Debo confesar un gusto culposo: cuando lavo mi auto (acostumbro hacerlo los domingos) pongo un éxito de regional mexicano (así se le dice ahora) y dejo que las canciones lleguen con el algoritmo que decidan Spotify o Youtube. Por supuesto que, entre otras, se escuchan muchísimas de narcos en todas sus variantes: narcocorridos, música alterada, corridos tumbados, bélicos y todos los subgéneros que se ha inventado el imaginario mexicano. Algunas de esas canciones son contagiosas, como la de En el radio un cochinero, Soy el ratón, o JGL; por cierto, en las pasadas vacaciones estuve en Mazatlán y es increíble pero en la playa, cualquiera a la que vayas, estas dos últimas suenan a toda hora. Muchas incluso se vuelven tan populares que son el estribillo de los tik-tok más exitosos. ¿Por qué alguien común y corriente escucha y disfruta esta clase de corridos? Me quedo con lo que dice Federico Campbell en el ensayo El narcotraficante publicado en la obra colectiva Mitos mexicanos coordinada por Enrique Florescano: “por su ambivalencia: por su desprendimiento y su crueldad, por su audacia y cautela; como mito viene a llenar la necesidad que la gente tiene de dar sentido a su existencia”.
¿Qué hacer con toda esta apología del delito? ¿Deberíamos meterlos a las cárceles o es parte de la libertad de expresión? ¿Tienen alguna legitimidad para decir que solo cuentan historias? ¿En verdad estos apologéticos del horror pueden dormir tranquilos en sus casas? El leit motiv de estos corridos es la idea de impunidad, de poder basado en asesinar a otros, de sobrevivir a la policía y los cárteles rivales. Viene a la mente Alemania y su Código Penal, en varios de sus articulados prohíbe la libertad de expresión si esta se relaciona con los nazis, desde el uso de símbolos, expresiones, hasta la defensa o la negación del holocausto, incluso hace no tanto que se procesó a algún historiador precisamente por negarlo, a pesar de que lo hace desde una posición científica. Esto ha llevado a Europa a un debate en torno a la libertad de expresión bastante serio, pues surge la pregunta de hasta dónde el estado puede entrometerse en la cultura para prohibir o negar que un ciudadano común pueda tener y manifestarse ya sea por escrito, musicalmente o por cualquier medio.
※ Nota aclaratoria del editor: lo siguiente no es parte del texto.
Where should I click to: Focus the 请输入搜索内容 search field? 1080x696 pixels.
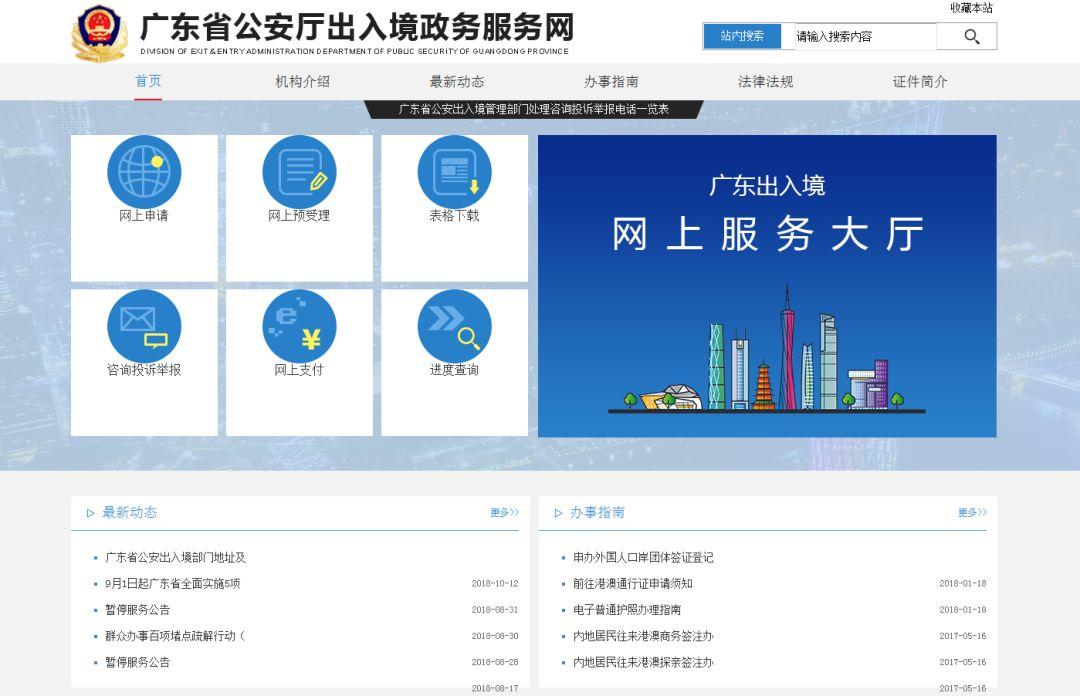coord(864,37)
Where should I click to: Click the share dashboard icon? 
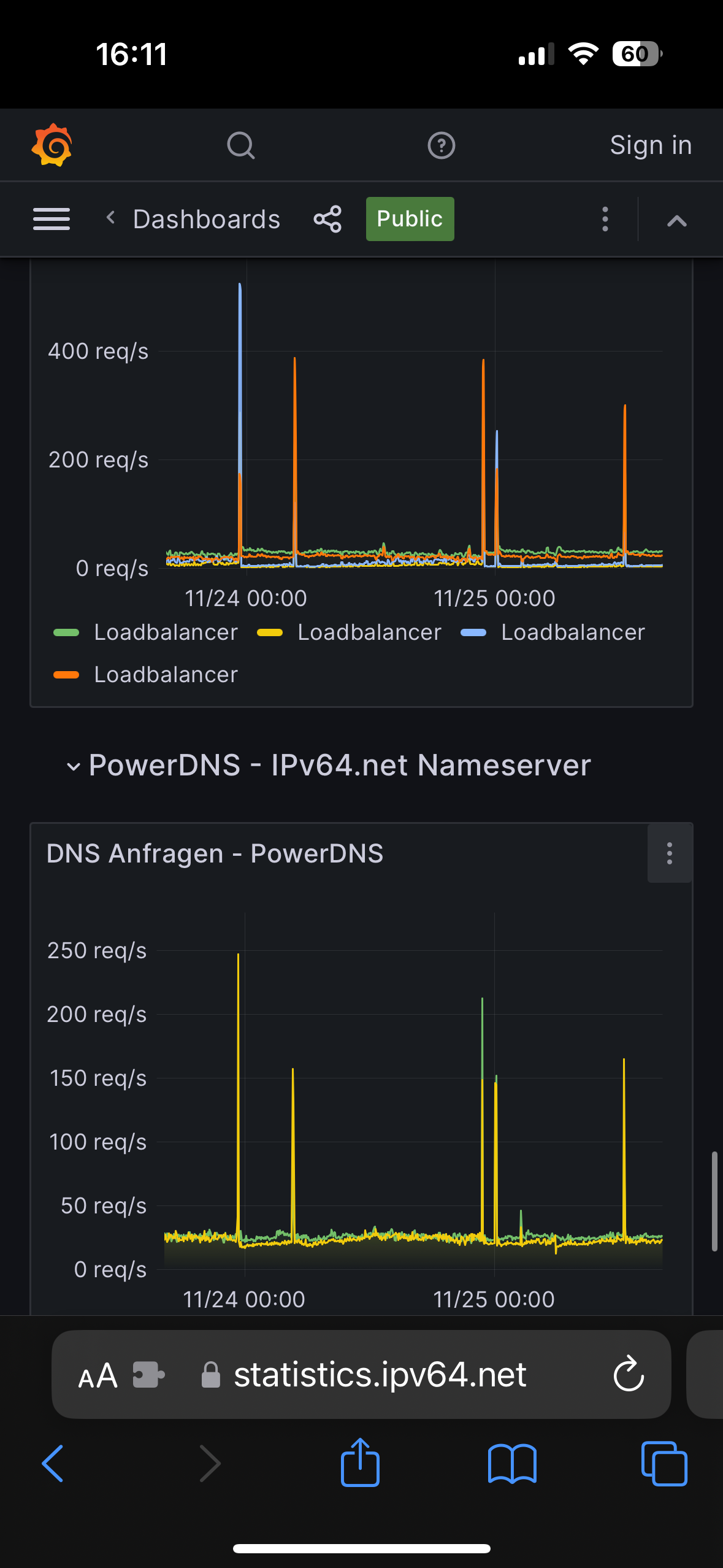[x=327, y=219]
En el caso alemán la respuesta es muy clara, y es que causó tanto daño a su sociedad que no se permite bajo ningún aspecto ninguna cuestión cultural apologética relacionada con ese pasado.
¿Apología del delito o libertad de expresión? Viéndolo en su justa dimensión, la guerra contra el narco es un holocausto mexicano, nos ha dejado, dependiendo de la fuente, entre 60,000 y 150,000 muertos, más una cifra aún no determinada de desaparecidos, desplazados, huérfanos y sobretodo una transformación en detrimento de la calidad de vida, en los hábitos de millones de mexicanos que tienen miedo. Soy de aquellos que creen que la norma penal debe de ser la última opción del estado para resolver los conflictos. Cuando, como en aquellas playas mazatlecas, vemos que la narco cultura está íntimamente relacionada con la criminalidad y peor aún se ciñe sobre las mentes de millones de mexicanos que conviven a diario con esa forma de vida, esa libertad de expresión absoluta en la que tanto creemos las democracias occidentales, se ve cuestionada.
A nivel local en Aguascalientes no existe el delito de apología; a nivel federal está tipificado, pero a nadie le interesa meter a la cárcel a compositores e intérpretes. El sufrimiento que ha arrojado el narcotráfico hace pensar que una reconciliación nacional no será tarea fácil y que probablemente tendrá que pasar con la decisión de qué debemos hacer con la narco-cultura: sancionar (penal y/o administrativamente) o dejar al amparo de la libertad de expresión, que sigan las historias que hacen énfasis y defensa de la violencia, en todas sus expresiones, que sufre nuestro país.